◆ **To be done**:
Can you set out every line of the items below as a Markdown table with the columns "Row" and "Text," numbering each row and leaving out blank lines?

◆ **Information provided**:
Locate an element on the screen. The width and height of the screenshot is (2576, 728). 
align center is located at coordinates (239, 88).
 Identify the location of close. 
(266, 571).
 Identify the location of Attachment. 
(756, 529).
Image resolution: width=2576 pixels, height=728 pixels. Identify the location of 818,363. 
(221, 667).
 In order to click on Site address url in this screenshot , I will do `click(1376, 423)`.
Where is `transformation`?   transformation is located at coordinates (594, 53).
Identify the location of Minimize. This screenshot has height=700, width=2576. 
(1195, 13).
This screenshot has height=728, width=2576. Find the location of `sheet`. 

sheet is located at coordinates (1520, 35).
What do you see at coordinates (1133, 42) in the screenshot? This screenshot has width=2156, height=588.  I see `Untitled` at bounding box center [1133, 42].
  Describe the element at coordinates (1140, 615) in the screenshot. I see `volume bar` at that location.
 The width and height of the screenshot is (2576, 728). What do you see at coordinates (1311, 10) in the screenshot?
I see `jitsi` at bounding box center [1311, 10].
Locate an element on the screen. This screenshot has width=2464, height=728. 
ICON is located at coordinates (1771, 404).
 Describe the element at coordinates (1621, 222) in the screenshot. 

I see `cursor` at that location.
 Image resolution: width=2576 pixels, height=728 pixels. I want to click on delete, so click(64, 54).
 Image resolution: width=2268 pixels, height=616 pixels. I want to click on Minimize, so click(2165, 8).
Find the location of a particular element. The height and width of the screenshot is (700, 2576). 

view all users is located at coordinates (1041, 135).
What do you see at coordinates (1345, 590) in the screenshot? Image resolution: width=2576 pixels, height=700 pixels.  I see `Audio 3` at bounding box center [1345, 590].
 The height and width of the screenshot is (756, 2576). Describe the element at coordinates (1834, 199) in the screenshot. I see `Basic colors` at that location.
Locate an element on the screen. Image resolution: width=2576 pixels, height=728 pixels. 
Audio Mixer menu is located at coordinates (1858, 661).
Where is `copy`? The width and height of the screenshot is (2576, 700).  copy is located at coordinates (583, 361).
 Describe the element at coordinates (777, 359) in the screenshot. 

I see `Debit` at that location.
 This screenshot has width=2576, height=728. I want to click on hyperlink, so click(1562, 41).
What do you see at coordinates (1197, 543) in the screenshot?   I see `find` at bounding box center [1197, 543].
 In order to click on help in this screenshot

◆ **Written response**:
| Row | Text |
|---|---|
| 1 | Locate an element on the screen. The width and height of the screenshot is (2576, 728).  |
| 2 | align center is located at coordinates (239, 88). |
| 3 |  Identify the location of close.  |
| 4 | (266, 571). |
| 5 |  Identify the location of Attachment.  |
| 6 | (756, 529). |
| 7 | Image resolution: width=2576 pixels, height=728 pixels. Identify the location of 818,363.  |
| 8 | (221, 667). |
| 9 |  In order to click on Site address url in this screenshot , I will do `click(1376, 423)`. |
| 10 | Where is `transformation`?   transformation is located at coordinates (594, 53). |
| 11 | Identify the location of Minimize. This screenshot has height=700, width=2576.  |
| 12 | (1195, 13). |
| 13 | This screenshot has height=728, width=2576. Find the location of `sheet`.  |
| 14 | sheet is located at coordinates (1520, 35). |
| 15 | What do you see at coordinates (1133, 42) in the screenshot? This screenshot has width=2156, height=588.  I see `Untitled` at bounding box center [1133, 42]. |
| 16 |   Describe the element at coordinates (1140, 615) in the screenshot. I see `volume bar` at that location. |
| 17 |  The width and height of the screenshot is (2576, 728). What do you see at coordinates (1311, 10) in the screenshot? |
| 18 | I see `jitsi` at bounding box center [1311, 10]. |
| 19 | Locate an element on the screen. This screenshot has width=2464, height=728.  |
| 20 | ICON is located at coordinates (1771, 404). |
| 21 |  Describe the element at coordinates (1621, 222) in the screenshot.  |
| 22 | I see `cursor` at that location. |
| 23 |  Image resolution: width=2576 pixels, height=728 pixels. I want to click on delete, so click(64, 54). |
| 24 |  Image resolution: width=2268 pixels, height=616 pixels. I want to click on Minimize, so click(2165, 8). |
| 25 | Find the location of a particular element. The height and width of the screenshot is (700, 2576).  |
| 26 | view all users is located at coordinates (1041, 135). |
| 27 | What do you see at coordinates (1345, 590) in the screenshot? Image resolution: width=2576 pixels, height=700 pixels.  I see `Audio 3` at bounding box center [1345, 590]. |
| 28 |  The height and width of the screenshot is (756, 2576). Describe the element at coordinates (1834, 199) in the screenshot. I see `Basic colors` at that location. |
| 29 | Locate an element on the screen. Image resolution: width=2576 pixels, height=728 pixels.  |
| 30 | Audio Mixer menu is located at coordinates (1858, 661). |
| 31 | Where is `copy`? The width and height of the screenshot is (2576, 700).  copy is located at coordinates (583, 361). |
| 32 |  Describe the element at coordinates (777, 359) in the screenshot.  |
| 33 | I see `Debit` at that location. |
| 34 |  This screenshot has width=2576, height=728. I want to click on hyperlink, so click(1562, 41). |
| 35 | What do you see at coordinates (1197, 543) in the screenshot?   I see `find` at bounding box center [1197, 543]. |
| 36 |  In order to click on help in this screenshot |